Meanwhile Norfolk Council, seemingly unperturbed by this have submitted their Major Scheme Business Case to the Department for Transport.  This is a document where, in order to receive funding, they have to show what good value for money their scheme is.  Of course, what costs and benefits get counted are probably not the same as the ones that you and I would think were important, but remember we're dealing here with the wacky and anachronistic (some would say antediluvian - I like that word - it literally means "before the flood") world of road planners' economics.  And on that topic, we now urgently need to find the money to pay a n independent consultant to respond to the Business Case, because, in spite of the fact that there's all kinds of bits missing from it, Government doesn't take nearly so much notice when you or I point it out as when someone expensive does.  Cheques payable to "N.N.T.A.G." (that's the Norfolk and Norwich Transport Action Group, who look after our meagre finances for us) to the address at the bottom of the page please 8-).  Ta!

February 2008: Thanks!!!
Thanks to everyone who responded to the Greater Norwich Development Partnership consultation telling them that urban sprawl that generates demand and funding for an NDR isn't an acceptable planning policy.  And to the many (well, as a proportion of those who visited it...) supportive people we met visiting the GNDP's consultation exhibition.  If any of you out there are wondering what to do next, I suggest giving Denise a ring on the number above to see if you can get along to one of our meetings to help us plan the next steps.  Or, if you live near the proposed NDR route, you could think about setting up your own local resistance group.  Or just make as much noise as possible about it in the press, and to your councillors and MPs.  If you're seeking support/advice for your own anti-NDR efforts, please get in touch and if we can help, we will.

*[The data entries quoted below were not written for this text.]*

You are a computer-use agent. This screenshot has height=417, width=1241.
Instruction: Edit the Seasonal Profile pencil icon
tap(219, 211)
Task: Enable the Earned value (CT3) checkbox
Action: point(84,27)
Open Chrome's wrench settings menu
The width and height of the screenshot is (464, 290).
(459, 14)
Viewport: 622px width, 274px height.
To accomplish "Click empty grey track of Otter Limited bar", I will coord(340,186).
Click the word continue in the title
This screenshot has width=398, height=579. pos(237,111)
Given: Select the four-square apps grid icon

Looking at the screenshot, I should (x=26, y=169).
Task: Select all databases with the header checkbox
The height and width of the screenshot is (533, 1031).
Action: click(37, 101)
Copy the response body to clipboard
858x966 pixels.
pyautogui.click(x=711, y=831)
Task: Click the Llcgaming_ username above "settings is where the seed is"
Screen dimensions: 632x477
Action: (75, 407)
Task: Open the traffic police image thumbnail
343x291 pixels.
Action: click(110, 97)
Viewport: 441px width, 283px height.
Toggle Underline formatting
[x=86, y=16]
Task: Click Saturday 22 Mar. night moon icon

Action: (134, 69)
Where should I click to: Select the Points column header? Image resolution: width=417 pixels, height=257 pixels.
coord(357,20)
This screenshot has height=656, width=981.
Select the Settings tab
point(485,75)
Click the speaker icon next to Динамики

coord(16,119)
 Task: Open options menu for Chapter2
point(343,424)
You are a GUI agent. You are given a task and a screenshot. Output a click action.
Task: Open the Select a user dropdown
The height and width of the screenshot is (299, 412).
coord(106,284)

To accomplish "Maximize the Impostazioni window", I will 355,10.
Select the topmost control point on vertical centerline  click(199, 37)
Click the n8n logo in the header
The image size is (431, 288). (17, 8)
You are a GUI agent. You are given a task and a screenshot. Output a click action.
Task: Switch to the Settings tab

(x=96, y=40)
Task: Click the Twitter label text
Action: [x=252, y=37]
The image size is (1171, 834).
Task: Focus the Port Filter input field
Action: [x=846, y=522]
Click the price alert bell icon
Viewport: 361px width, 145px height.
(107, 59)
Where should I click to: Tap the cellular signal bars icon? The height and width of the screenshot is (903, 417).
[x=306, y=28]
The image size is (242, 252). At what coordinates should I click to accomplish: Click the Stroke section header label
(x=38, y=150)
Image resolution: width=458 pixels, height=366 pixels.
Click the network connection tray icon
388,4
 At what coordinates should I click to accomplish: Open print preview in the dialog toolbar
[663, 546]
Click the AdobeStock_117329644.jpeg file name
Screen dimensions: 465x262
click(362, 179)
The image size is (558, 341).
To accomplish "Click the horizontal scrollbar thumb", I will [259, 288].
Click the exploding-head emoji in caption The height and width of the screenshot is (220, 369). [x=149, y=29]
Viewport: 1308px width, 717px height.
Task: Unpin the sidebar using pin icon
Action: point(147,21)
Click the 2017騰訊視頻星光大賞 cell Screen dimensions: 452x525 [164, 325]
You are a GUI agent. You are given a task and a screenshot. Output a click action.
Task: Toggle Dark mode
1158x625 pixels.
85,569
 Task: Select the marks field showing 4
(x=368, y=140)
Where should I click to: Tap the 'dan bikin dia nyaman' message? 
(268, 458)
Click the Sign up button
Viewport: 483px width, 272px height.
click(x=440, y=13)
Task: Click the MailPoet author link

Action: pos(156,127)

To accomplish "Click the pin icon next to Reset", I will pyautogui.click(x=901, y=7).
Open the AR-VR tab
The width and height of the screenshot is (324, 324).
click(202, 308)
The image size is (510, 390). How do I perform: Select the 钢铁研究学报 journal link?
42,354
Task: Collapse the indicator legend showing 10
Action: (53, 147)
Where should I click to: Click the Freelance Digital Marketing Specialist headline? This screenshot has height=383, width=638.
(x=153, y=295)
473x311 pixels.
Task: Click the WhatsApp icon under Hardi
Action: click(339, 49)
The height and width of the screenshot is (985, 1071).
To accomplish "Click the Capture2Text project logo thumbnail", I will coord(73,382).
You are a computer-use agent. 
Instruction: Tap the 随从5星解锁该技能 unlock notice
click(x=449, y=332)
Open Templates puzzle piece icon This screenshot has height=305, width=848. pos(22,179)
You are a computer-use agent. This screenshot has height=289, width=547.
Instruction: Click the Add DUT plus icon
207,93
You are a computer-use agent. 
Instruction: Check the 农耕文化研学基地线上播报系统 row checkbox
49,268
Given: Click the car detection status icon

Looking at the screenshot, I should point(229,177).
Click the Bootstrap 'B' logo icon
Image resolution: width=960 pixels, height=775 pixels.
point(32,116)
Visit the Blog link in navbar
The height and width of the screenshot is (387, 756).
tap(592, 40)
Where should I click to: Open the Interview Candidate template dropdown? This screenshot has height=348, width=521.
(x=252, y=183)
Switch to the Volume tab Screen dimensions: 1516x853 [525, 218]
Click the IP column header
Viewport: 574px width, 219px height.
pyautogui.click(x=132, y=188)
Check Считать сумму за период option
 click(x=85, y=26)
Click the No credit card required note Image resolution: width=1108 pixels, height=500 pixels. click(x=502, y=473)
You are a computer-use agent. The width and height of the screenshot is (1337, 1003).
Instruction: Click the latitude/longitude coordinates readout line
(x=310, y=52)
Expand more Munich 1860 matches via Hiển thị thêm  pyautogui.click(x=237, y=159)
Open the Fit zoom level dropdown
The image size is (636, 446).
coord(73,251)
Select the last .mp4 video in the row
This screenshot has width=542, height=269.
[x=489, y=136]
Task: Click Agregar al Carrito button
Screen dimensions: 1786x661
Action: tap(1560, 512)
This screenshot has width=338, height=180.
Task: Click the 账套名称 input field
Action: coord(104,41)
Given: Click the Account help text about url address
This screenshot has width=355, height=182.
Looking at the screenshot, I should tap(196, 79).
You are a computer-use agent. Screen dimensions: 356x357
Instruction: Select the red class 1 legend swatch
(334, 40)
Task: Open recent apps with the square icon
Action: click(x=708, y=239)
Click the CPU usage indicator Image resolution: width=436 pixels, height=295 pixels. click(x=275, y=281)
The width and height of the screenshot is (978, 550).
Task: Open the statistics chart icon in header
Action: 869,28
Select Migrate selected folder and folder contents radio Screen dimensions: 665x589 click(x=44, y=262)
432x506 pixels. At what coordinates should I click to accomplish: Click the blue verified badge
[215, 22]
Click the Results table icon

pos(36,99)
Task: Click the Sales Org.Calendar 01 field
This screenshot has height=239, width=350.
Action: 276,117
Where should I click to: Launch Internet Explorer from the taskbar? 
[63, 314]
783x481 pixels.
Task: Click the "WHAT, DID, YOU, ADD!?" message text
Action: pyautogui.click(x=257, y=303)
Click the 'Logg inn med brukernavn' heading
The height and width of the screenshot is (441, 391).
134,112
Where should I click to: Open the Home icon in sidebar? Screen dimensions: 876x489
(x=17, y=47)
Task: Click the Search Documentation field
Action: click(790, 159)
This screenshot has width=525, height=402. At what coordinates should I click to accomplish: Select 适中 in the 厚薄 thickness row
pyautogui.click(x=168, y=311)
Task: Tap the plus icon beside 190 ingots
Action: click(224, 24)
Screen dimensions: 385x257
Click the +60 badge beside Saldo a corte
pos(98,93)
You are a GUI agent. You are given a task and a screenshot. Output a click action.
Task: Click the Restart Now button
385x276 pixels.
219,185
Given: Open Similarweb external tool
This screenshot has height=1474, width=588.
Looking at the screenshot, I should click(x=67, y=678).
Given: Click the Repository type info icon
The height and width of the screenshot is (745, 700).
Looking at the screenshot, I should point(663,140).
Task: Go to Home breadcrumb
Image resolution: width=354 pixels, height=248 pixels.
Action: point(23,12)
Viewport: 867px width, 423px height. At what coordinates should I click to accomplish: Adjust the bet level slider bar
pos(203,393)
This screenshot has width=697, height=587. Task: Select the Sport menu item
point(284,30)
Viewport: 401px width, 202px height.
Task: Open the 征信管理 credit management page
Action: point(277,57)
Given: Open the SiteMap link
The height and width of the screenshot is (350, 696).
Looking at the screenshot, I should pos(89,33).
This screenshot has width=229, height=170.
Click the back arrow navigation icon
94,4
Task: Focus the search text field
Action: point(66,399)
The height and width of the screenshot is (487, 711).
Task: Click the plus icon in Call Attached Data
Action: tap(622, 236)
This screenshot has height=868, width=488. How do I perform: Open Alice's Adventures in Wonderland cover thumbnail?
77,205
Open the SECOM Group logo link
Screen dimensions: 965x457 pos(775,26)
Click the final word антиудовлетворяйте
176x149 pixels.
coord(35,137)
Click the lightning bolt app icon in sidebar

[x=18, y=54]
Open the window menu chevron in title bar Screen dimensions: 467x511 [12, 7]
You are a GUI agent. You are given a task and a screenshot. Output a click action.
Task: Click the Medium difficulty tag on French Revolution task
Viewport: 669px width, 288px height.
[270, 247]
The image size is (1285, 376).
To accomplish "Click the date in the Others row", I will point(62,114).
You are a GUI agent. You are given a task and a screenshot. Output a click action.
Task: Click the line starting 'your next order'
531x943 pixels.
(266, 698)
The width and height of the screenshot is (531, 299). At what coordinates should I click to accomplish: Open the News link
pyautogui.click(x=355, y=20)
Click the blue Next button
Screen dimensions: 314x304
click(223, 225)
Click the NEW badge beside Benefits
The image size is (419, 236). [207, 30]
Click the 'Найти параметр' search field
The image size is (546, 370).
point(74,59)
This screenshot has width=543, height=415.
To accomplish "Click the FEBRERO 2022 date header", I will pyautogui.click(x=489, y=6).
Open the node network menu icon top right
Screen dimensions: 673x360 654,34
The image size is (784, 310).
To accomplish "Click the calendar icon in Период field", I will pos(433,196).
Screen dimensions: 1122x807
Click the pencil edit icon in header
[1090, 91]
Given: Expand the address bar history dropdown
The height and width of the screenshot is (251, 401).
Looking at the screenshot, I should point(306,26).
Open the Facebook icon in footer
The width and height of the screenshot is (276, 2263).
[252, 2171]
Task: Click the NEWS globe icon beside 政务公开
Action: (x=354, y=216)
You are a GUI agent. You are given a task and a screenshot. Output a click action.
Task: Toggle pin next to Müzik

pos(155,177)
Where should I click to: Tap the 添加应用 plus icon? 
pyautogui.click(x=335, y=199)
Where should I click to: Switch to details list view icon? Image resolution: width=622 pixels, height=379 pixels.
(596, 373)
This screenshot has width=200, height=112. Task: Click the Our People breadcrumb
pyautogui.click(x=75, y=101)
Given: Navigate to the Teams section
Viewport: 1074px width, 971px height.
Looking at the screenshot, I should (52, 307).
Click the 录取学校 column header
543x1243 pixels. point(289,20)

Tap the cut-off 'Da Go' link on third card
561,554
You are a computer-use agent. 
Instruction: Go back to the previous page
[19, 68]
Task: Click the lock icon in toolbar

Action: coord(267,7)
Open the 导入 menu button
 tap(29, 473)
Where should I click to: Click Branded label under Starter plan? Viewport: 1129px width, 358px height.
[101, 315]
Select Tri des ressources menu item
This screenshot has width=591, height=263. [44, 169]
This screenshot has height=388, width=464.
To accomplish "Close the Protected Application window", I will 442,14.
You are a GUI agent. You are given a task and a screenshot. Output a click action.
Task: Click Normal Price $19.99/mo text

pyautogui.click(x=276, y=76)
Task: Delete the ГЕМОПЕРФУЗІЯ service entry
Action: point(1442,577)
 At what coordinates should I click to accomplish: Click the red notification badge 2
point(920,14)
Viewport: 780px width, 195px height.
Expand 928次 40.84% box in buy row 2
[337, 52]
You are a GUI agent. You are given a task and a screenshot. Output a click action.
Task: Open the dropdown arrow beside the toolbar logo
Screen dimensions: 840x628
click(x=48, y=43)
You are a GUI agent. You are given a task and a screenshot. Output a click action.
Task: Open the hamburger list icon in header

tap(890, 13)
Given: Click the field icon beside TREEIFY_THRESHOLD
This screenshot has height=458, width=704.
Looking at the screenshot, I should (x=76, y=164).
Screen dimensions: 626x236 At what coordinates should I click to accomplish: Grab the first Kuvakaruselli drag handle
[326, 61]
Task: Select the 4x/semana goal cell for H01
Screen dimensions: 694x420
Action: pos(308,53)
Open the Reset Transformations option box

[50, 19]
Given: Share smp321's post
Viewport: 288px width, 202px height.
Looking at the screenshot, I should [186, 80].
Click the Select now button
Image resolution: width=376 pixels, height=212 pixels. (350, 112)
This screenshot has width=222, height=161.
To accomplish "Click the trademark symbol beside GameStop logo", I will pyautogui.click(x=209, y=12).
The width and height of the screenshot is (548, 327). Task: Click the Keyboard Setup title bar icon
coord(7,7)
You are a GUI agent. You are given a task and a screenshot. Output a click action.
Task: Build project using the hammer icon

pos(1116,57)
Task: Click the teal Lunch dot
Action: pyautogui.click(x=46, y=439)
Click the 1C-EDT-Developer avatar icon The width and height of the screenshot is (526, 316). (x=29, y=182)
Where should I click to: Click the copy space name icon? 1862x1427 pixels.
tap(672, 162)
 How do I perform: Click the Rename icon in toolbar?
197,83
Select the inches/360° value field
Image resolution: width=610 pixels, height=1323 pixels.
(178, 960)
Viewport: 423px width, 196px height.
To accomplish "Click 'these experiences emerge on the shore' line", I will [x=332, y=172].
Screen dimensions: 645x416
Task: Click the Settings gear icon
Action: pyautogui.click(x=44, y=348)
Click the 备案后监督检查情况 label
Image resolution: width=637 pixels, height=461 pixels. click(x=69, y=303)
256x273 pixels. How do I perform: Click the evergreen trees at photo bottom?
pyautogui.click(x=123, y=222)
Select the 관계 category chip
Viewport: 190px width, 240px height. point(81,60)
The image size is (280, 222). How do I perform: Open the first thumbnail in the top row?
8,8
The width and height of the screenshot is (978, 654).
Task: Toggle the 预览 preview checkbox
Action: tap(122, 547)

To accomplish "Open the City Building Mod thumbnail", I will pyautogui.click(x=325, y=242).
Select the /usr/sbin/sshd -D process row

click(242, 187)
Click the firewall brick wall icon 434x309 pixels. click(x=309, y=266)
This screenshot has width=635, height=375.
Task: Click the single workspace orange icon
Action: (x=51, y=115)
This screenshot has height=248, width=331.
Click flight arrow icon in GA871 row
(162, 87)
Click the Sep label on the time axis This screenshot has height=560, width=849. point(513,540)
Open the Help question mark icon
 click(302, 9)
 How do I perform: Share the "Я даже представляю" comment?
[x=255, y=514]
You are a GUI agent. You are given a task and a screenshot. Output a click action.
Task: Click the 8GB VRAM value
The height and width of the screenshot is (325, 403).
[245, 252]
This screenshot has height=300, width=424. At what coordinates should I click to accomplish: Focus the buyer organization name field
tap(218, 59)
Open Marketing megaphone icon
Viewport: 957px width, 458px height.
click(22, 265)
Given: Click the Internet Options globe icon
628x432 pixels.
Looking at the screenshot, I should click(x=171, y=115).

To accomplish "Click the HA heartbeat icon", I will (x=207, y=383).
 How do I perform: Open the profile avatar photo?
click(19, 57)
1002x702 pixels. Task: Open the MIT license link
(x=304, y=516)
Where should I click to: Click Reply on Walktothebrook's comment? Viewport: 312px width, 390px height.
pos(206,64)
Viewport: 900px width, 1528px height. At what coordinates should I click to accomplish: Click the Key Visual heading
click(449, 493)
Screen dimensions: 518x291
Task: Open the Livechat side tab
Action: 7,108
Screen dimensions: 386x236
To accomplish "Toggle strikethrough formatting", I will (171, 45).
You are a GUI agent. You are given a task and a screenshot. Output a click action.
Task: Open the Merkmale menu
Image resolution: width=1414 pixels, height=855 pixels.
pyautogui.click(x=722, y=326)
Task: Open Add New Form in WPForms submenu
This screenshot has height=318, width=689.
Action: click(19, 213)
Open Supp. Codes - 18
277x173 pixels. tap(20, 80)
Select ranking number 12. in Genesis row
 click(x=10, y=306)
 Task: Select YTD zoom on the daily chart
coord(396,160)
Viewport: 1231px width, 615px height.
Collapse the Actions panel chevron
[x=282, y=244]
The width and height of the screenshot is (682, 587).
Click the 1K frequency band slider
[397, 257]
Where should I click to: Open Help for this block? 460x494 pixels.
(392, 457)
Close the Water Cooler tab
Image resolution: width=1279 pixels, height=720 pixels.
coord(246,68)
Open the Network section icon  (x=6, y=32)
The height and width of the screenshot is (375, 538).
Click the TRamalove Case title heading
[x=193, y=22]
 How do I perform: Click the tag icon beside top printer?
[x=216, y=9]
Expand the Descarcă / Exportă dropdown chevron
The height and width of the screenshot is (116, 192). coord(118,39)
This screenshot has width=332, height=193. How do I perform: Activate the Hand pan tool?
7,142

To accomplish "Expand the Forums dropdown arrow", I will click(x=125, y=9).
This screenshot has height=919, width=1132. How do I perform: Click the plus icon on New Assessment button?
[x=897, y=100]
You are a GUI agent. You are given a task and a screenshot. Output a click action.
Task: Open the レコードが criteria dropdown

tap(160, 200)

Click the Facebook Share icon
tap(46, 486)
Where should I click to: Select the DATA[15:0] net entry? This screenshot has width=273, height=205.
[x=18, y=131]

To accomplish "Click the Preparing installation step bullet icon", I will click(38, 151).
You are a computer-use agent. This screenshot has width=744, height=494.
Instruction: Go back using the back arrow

January 2008:  Norfolk Council investigates itself!

One Norfolk County Council department is now investigating another after anti-road campaigners put in a complaint about their attempt to sidestep the competitive tendering process for the NDR contract (see September '07 item below).  Their Head of Democratic Services and Scrutiny Department says he is treating it as a "Level 3" matter, which is the most serious rating he can give it.  Of course, we have to wonder whether being investigated by another department is really likely to result in significant censure of or action against the Transportation Department, but the fact of an investigation itself should help to call into question for potential funders of the road the integrity and competence of that department.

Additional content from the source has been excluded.